0

I am trying to optimize this code, as of right now it runs 340 Requests in 10 mins. I have trying to get 1800 requests in 30 mins. Since I can run a request every second, according to amazon api. Can I use multithreading with this code to increase the number of runs??

However, I was reading in the full data to the main function, should I split it now, how can I figure out how many each thread should take?

def newhmac():
    return hmac.new(AWS_SECRET_ACCESS_KEY, digestmod=sha256)

def getSignedUrl(params):
    hmac = newhmac()
    action = 'GET'
    server = "webservices.amazon.com"
    path = "/onca/xml"

    params['Version'] = '2013-08-01'
    params['AWSAccessKeyId'] = AWS_ACCESS_KEY_ID
    params['Service'] = 'AWSECommerceService'
    params['Timestamp'] = time.strftime("%Y-%m-%dT%H:%M:%SZ", time.gmtime())

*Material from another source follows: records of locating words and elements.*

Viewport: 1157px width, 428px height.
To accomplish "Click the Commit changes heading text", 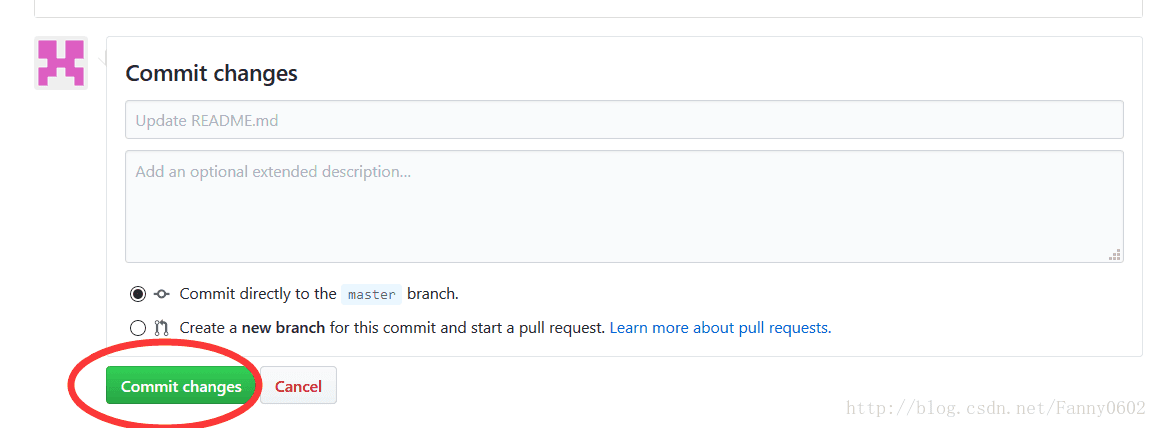I will click(x=212, y=73).
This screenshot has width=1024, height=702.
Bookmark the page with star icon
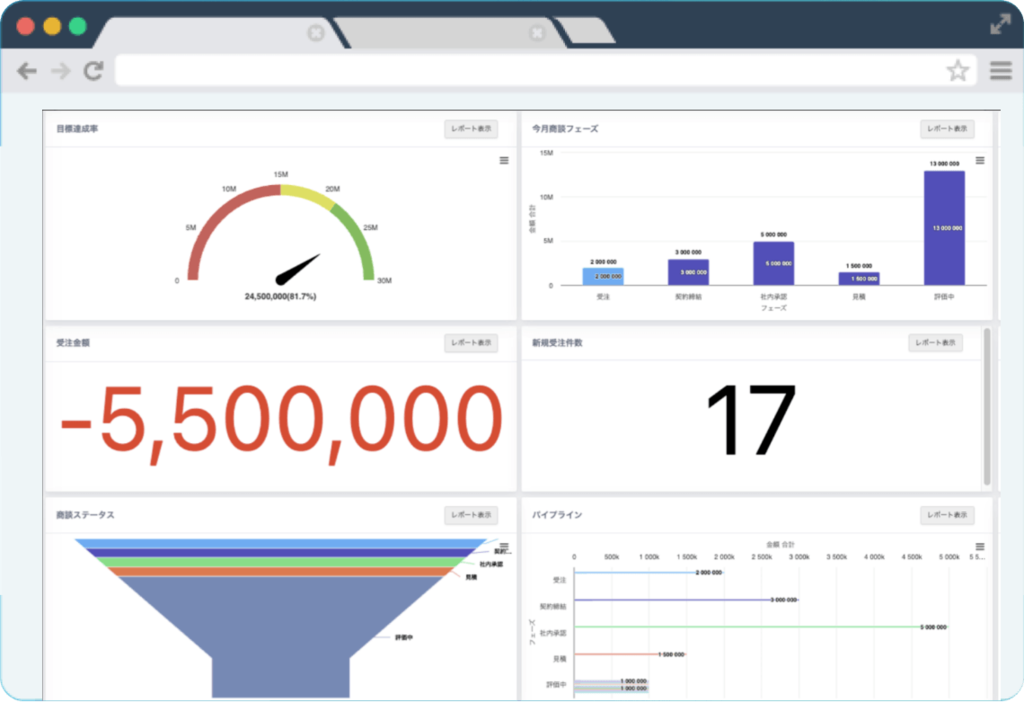click(957, 71)
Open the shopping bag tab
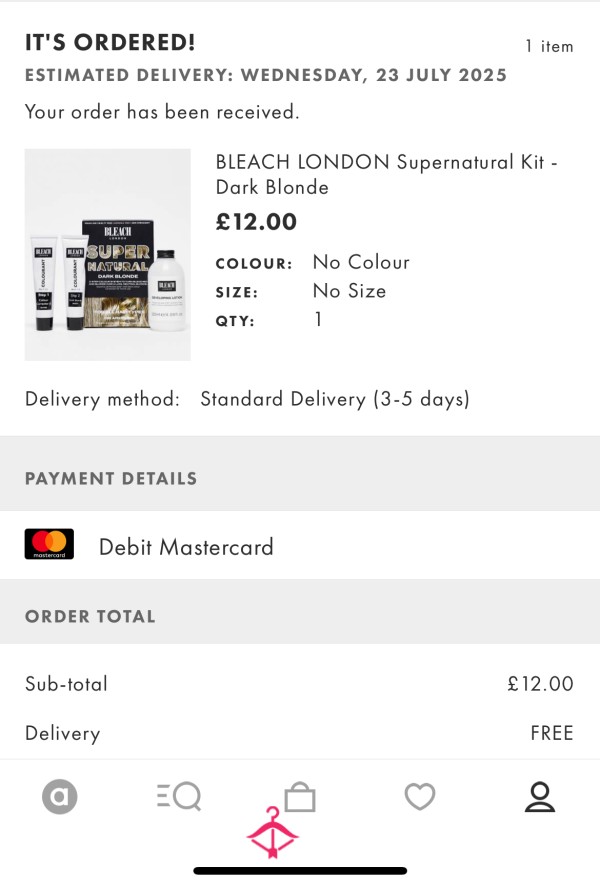This screenshot has width=600, height=887. pos(300,796)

    key_values = [(urllib.quote(k), urllib.quote(v)) for k,v in params.items()]
    key_values.sort()
    paramstring = '&'.join(['%s=%s' % (k, v) for k, v in key_values])
    urlstring = "http://" + server + path + "?" + \
        ('&'.join(['%s=%s' % (k, v) for k, v in key_values]))
    hmac.update(action + "\n" + server + "\n" + path + "\n" + paramstring)
    urlstring = urlstring + "&Signature="+\
        urllib.quote(base64.encodestring(hmac.digest()).strip())
    return urlstring

def readData():
    data = []
    with open("ASIN.csv") as f:
        reader = csv.reader(f)
        for row in reader:
            data.append(row[0])
    return data

def writeData(data):
    with open("data.csv", "a") as f:
        writer = csv.writer(f)
        writer.writerows(data)

def main():
    data = readData()
    filtData = []
    i = 0
    count = 0
    while(i < len(data) -10 ):
        if (count %4 == 0):
            time.sleep(1)
        asins = ','.join([data[x] for x in range(i,i+10)])
        params = {'ResponseGroup':'OfferFull,Offers',
                 'AssociateTag':'4chin-20',
                 'Operation':'ItemLookup',
                 'IdType':'ASIN',
                 'ItemId':asins}
        url = getSignedUrl(params)
        resp = requests.get(url)
        responseSoup=BeautifulSoup(resp.text)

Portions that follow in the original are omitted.